WORK TO COMPLETE: Look through the data below for the line with "Given: Open the" and the line with "Image resolution: width=650", then output those two and all lines in between, exactly as written.

INFORMATION SHOWN:

-------

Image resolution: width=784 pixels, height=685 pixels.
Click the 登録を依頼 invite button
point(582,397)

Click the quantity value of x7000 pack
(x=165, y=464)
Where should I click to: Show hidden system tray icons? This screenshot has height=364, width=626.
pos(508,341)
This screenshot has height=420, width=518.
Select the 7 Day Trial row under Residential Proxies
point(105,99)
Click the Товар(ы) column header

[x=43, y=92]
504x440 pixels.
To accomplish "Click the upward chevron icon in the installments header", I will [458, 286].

-------

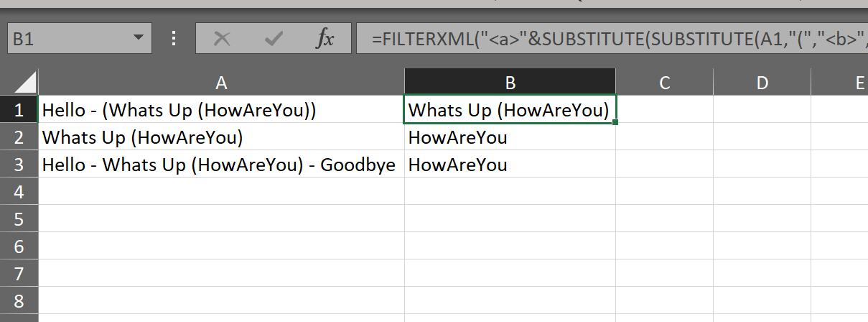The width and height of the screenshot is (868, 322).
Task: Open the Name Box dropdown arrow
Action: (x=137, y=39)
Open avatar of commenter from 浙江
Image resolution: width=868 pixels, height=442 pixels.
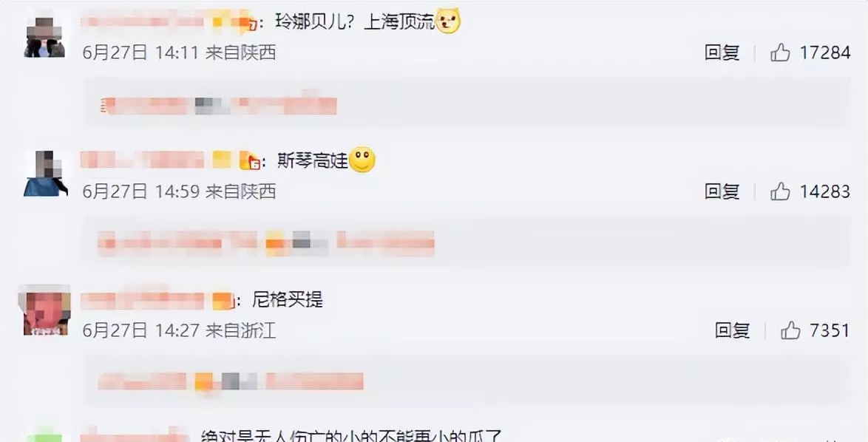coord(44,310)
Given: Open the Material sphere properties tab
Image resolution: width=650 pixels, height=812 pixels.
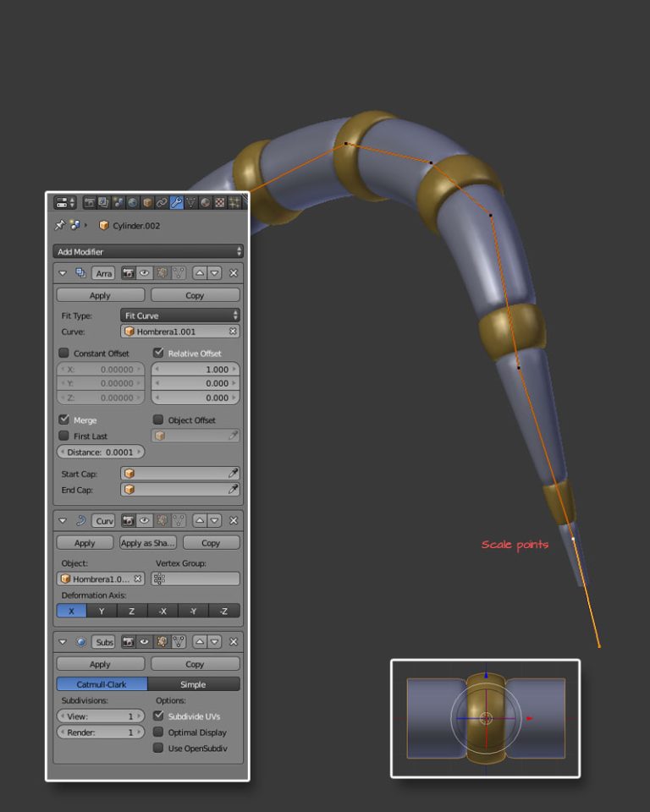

-------

WRITTEN SOLUTION:
Given: Open the Material sphere properties tab
Image resolution: width=650 pixels, height=812 pixels.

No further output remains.